Se bien que muchos profesionales del derecho y expertos en materia constitucional, creerán que no es necesario elevarlo a tan altas dignidades ya que para ello se deben cumplir una serie de requisitos, varios de ellos consignados incluso en la sentencia de la Corte Constitucional T-002 de 1992 cuando, en su momento, se cuestionó si la Educación era o no derecho fundamental. Aunque resulte descabellado, para sustentar mi opinión, veo necesario traer a la discusión la idea promovida por corrientes del liberalismo social que se enmarcan en el “ámbito de acción del individuo” y que apela a que no sólo las libertades hacen parte de los hechos que resultan fundamentales para el hombre sino también aquellos derechos que regulan sus necesidades económicas y sociales. Dicho de otra manera, estamos ante una necesidad de que el Estado de manera positiva le garantice a la población su derecho a permanecer “conectados a la red”.
La situación que hoy vivimos ubica a los ciudadanos en una posición extrema, no deben salir, no pueden tener su vida cotidiana, están aferrados a la esperanza de que algún científico – por fin valorados – pueda alcanzar el antídoto para el poderoso virus. Mientras tanto, la red sigue acaparando las tareas diarias, hay que madrugar a sentarse frente al ordenador, hay que seguir enviando los correos masivos, las fotos, los chats, las video- llamadas se multiplican. Hablamos de congestión de las redes como si fueran vehículos en medio de las calles de las más grandes ciudades del mundo.

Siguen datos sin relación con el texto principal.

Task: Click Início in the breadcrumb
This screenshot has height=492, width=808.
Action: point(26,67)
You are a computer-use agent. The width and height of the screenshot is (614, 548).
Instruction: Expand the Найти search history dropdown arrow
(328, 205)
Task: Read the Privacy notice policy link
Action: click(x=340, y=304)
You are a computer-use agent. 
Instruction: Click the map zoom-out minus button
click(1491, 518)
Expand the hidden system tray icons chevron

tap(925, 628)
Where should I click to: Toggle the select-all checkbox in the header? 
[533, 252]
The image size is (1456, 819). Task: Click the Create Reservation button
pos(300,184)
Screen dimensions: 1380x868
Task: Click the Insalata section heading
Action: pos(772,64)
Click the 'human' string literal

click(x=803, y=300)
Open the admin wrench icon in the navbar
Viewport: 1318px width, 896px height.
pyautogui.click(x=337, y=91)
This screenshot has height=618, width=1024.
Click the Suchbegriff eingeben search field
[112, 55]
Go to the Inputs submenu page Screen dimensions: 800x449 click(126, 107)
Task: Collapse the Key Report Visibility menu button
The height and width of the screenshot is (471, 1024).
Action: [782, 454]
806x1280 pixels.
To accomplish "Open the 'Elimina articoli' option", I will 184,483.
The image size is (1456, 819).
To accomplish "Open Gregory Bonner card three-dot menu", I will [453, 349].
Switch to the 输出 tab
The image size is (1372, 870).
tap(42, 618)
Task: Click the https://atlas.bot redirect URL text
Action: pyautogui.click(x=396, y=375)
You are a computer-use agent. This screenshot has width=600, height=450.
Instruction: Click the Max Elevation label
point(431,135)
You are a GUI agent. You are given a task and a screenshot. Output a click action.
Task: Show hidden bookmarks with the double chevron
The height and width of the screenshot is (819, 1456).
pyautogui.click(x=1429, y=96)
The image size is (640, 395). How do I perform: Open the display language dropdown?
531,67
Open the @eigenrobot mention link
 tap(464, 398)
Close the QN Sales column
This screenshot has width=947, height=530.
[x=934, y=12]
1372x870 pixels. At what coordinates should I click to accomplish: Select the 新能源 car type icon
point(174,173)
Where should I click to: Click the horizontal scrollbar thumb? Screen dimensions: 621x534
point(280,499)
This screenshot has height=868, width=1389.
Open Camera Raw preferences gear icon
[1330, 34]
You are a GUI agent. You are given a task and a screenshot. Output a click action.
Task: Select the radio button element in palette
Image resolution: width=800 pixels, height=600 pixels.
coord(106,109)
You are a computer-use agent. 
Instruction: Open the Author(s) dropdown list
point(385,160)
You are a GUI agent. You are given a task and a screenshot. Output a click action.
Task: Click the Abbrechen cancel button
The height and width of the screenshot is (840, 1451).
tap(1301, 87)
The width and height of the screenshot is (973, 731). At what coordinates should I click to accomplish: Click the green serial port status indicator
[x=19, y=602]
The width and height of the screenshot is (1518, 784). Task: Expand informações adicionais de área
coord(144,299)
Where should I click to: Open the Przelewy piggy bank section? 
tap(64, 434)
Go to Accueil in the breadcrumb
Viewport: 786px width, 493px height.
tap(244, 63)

O quizás para algunos sea suficiente que en principio internet sea considerado como parte de un servicio público domiciliario, de hecho puede verse que en la actualidad éste es prestado con otros servicios adicionales, antes muy necesarios para el hombre y hoy relegados a un segundo o último plano como le ocurre a las líneas de teléfono fijas o a la televisión que se niega a desaparecer y busca en el Streaming, otra modalidad online donde los contenidos pueden perdurar en el tiempo y ser reproducido en el momento que el usuario estime conveniente.
¿Amanecer desconectado?, Imposible. Hoy quien no está en línea está en desventaja frente al mundo globalizado. En ese sentido, los países en otra época llamados subdesarrollados, tienen un reto más complejo, de allí las dificultades para conseguir que mucha población aún se quede en sus casas. Todo eso y muchos ejemplos más pudieran mencionarse con el único pretexto de abrir una sana discusión en torno a la llegada de este nuevo derecho fundamental, innominado hasta ahora para muchos ordenamientos jurídicos en el mundo pero que, haciendo un símil con las certeras palabras del Papa Francisco, “la internet” es quizás la misma barca en la cual nos encontramos todos y por la cual, aparte de la fe, aún no hemos naufragado.